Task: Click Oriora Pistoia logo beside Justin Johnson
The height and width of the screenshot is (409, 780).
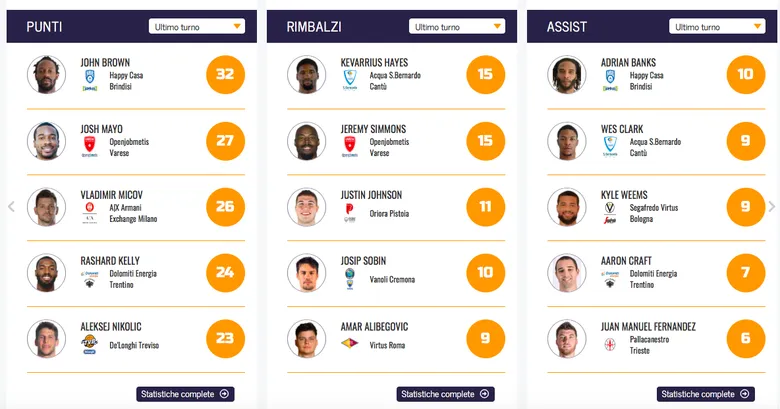Action: [x=350, y=213]
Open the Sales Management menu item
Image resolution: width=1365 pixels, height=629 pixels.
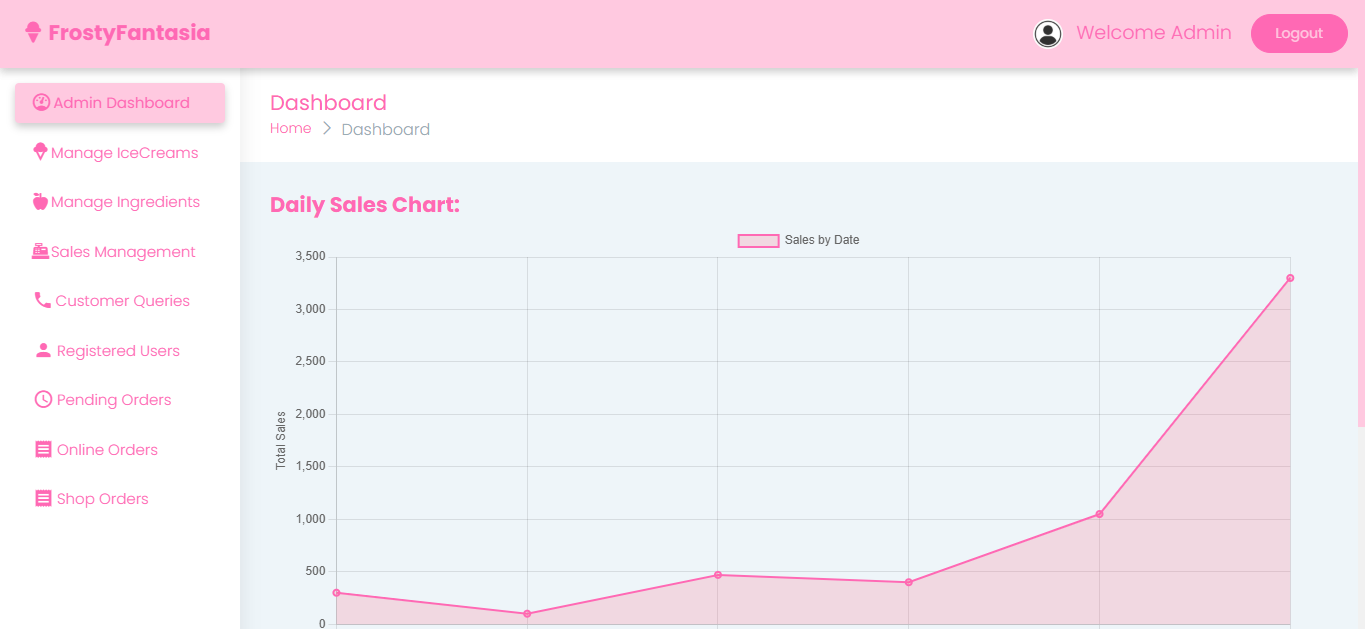coord(123,252)
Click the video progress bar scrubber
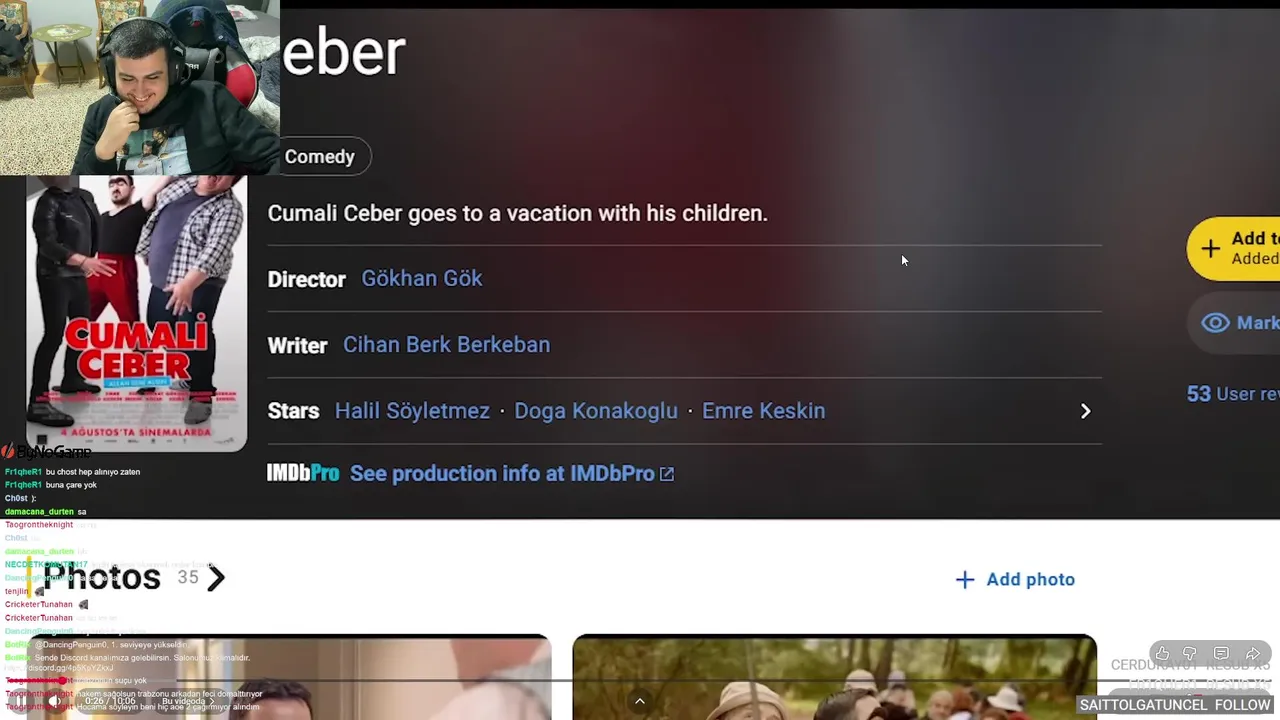This screenshot has height=720, width=1280. [63, 681]
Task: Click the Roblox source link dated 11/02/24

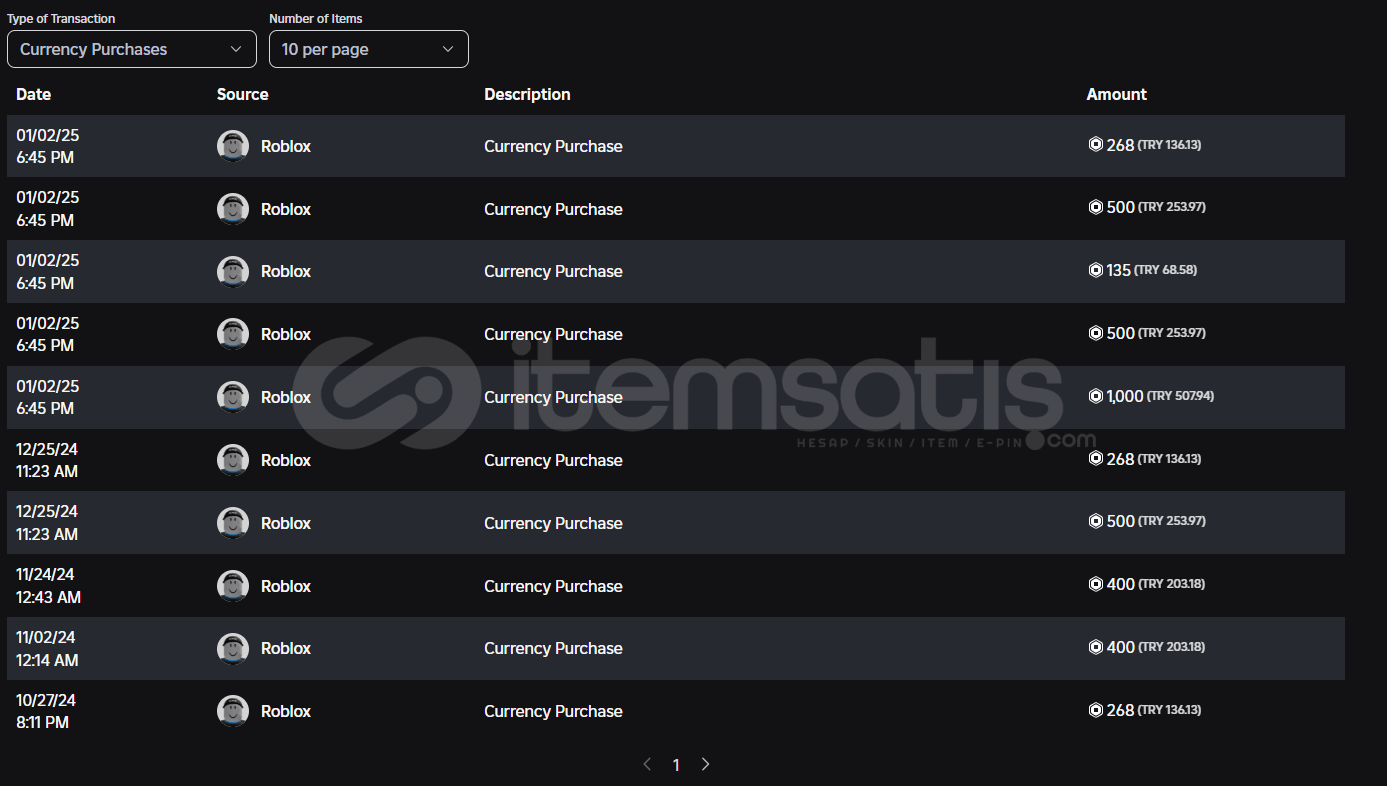Action: 286,648
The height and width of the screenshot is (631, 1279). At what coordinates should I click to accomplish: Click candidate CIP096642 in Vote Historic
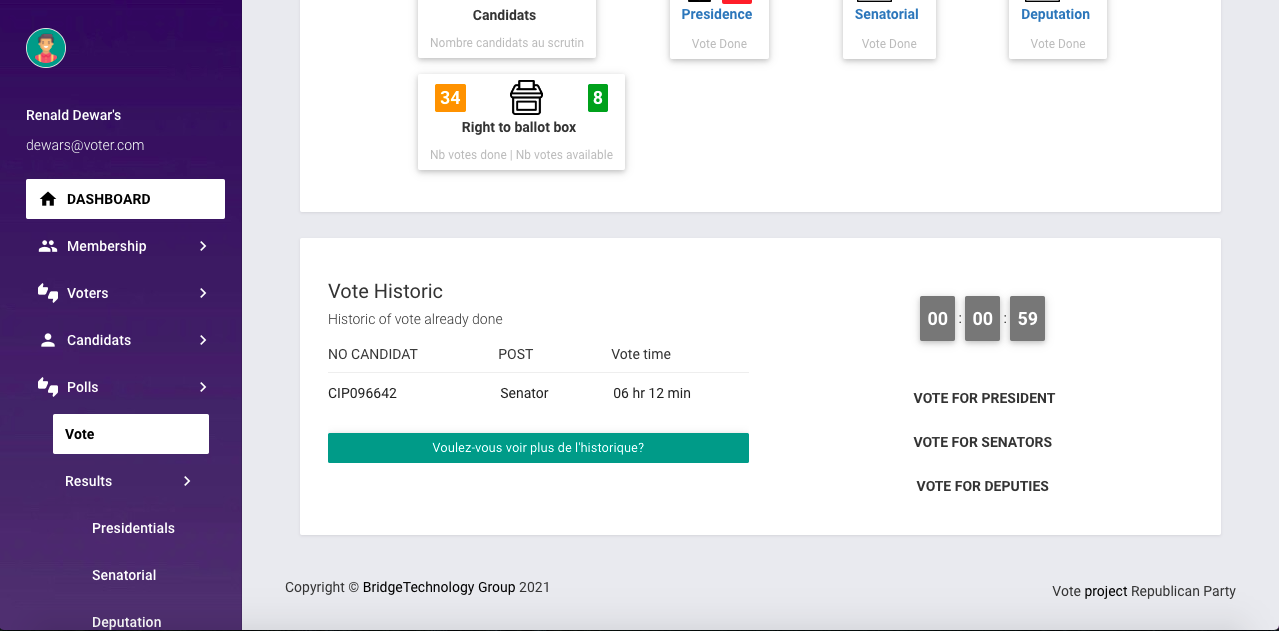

------------------------------------------------

## What you are asked to do
In your copy of the listing above, every line must match exactly and no picture may appear.

## Exercise output
Task: Click Oriora Pistoia logo beside Justin Johnson
The height and width of the screenshot is (409, 780).
Action: [x=350, y=213]
Open the Sales Management menu item
Image resolution: width=1365 pixels, height=629 pixels.
coord(123,252)
Click the video progress bar scrubber
This screenshot has height=720, width=1280. [63, 681]
Task: Click the Roblox source link dated 11/02/24

Action: 286,648
The height and width of the screenshot is (631, 1279). At what coordinates should I click to accomplish: Click candidate CIP096642 in Vote Historic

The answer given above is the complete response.